HEBREW WORD STUDY: BACKSLIDDEN –  SHUV  שׁוב  

Hosea 11:7: “And my people are bent to backsliding from me though they call them to the most high, none at all will exalt him.”

The syntax at the end of this verse is highly disputed.  The KJV and other translations will render this as the people will not exalt God.  However, on the other side, the NIV, as well as some other translations, will render this as God who will not exalt the people. 

Now I know our eternal state does not depend upon how who exalts whom. If a man is backsliding doesn’t make a whole lot of difference. After all, both are right. Man does not exalt God when he is backslidden and God cannot exalt man in a backslidden state.  I can see this going either way grammatically, but I choose to side with the KJV that when a man is in a backslidden state he will not exalt God. 

For one thing, what’s the big deal if God exalts you or not?  But it is a big deal if we do not exalt God.  The word exalt in Hebrew is rum which means to be high or to exalt.  However, when you view this in its Semitic root you find it has the idea of rank and/or pride. Thus, this is an exaltation of rank or pride. It could mean that God cannot take pride in a backslider. If a man is in a backslidden state, it won’t matter too much to the old boy if God holds him in high regard or not because he is not really thinking about his relationship with God.

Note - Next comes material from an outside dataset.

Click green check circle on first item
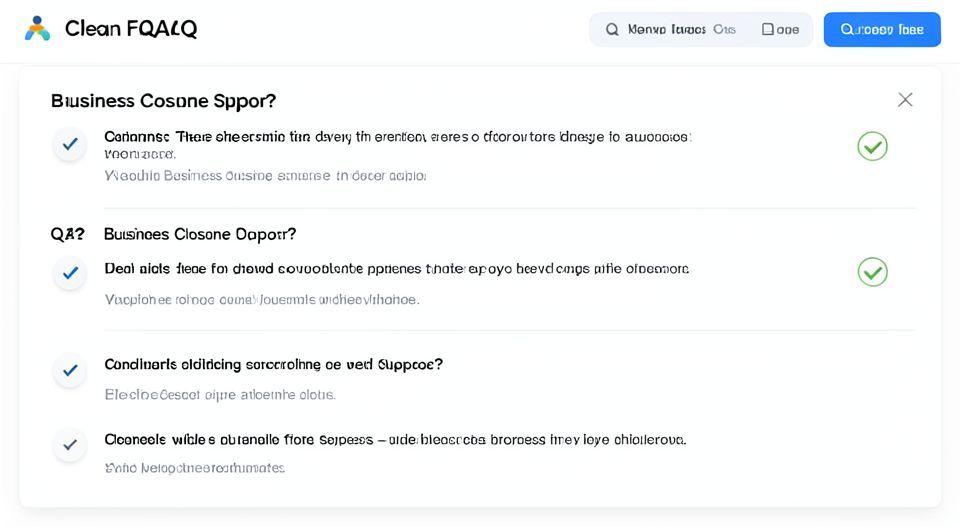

I remember as a five-year-old child my older brother who was to walk me to school ran off with some friends leaving me to walk many miles to afternoon kindergarten (that is, of course, kindergarten miles, it was really only one block).  Of course, I arrived late and the doors were already closed.  They were very heavy doors, much too heavy for my kindergarten arms to open them.  I remember being in a state of panic.  I had heard from my older brother that my teacher would kill anyone that was late and of course I didn’t want to be killed.  Since I could not get into the building, not that I really knew what to do once I got into the building, I did the only thing I could do and that was to walk back home.  I remember reaching my home and finding the doors locked, my mother apparently was using this opportunity of public babysitting to get some shopping done. So I stood outside the door and did the only thing a self-respecting five-year-old facing getting killed by his teacher would do, I began to cry.  

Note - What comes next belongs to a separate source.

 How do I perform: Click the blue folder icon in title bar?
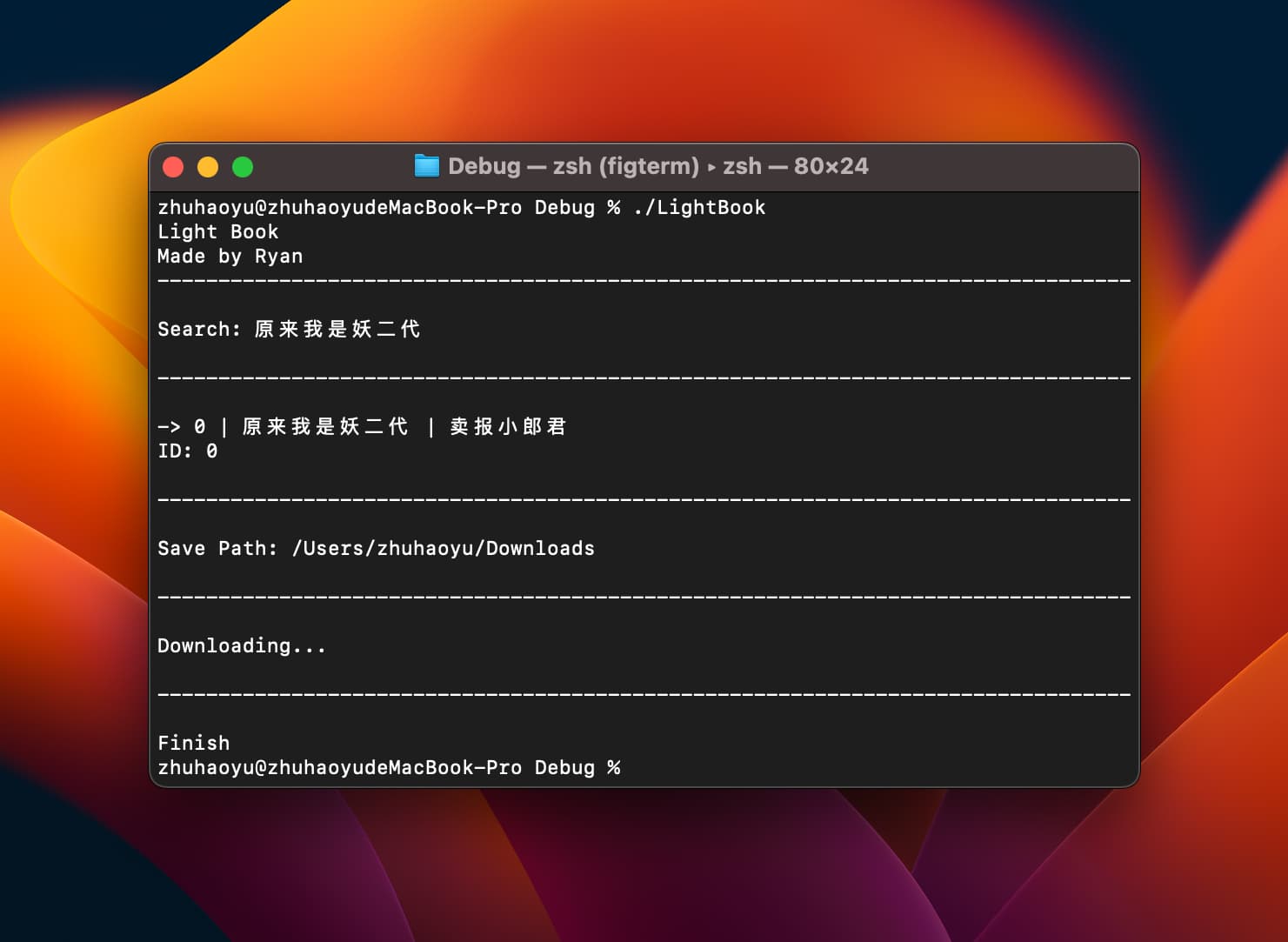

About this time my father, who was a milkman, drove up in his truck. He did not even bother to park the truck but when he saw me, he stopped the truck and leaving it in the middle of the street, he jogged up to me. I remember he asked; “What’s wrong?” In tears, I sobbed: “I’m late, late for school, my teacher is going to kill me.”  My dad did not say a word, he just took me by the hand and put me in the milk truck and drove that block to the school.  Boy, how I wished my kindergarten friends could see me in my dad’s milk truck. I felt so proud of him. When we arrived at the school my father again took me by the hand and led me up to that heavy door. He was strong enough to open that door. I was not afraid because I was with my father. He led me to my kindergarten room and took off my coat and my kindergarten teacher didn’t say a word, she would not dear kill me because my father was there.  She took my hand and led me to the circle where the rest of the class had formed for some game and without a word let me join in. I noticed my father say a couple of words to the teacher who just nodded her head.  I assume he was telling the teacher not the “kill” me. Then my father left, but I was just beaming.  I had been brought to class by my father and everyone got to see this big strong man that I called dad.  

I know my father took great joy in the fact that I was proud of him. As a child and all the way up to the time he passed onto to heaven, I also sought to make him proud of me.  If God is created in our image, would He not want to be proud of us just as we are proud of Him. You think he doesn’t enjoy being the hero, comforting us when he finds us afraid, alone and crying? Doesn’t he just enjoy opening that door that we cannot open, taking us by the hand and protecting us from the terrors of the empty corridors? And does he not just love to intercede on our behalf and tell the enemy not to “kill us?”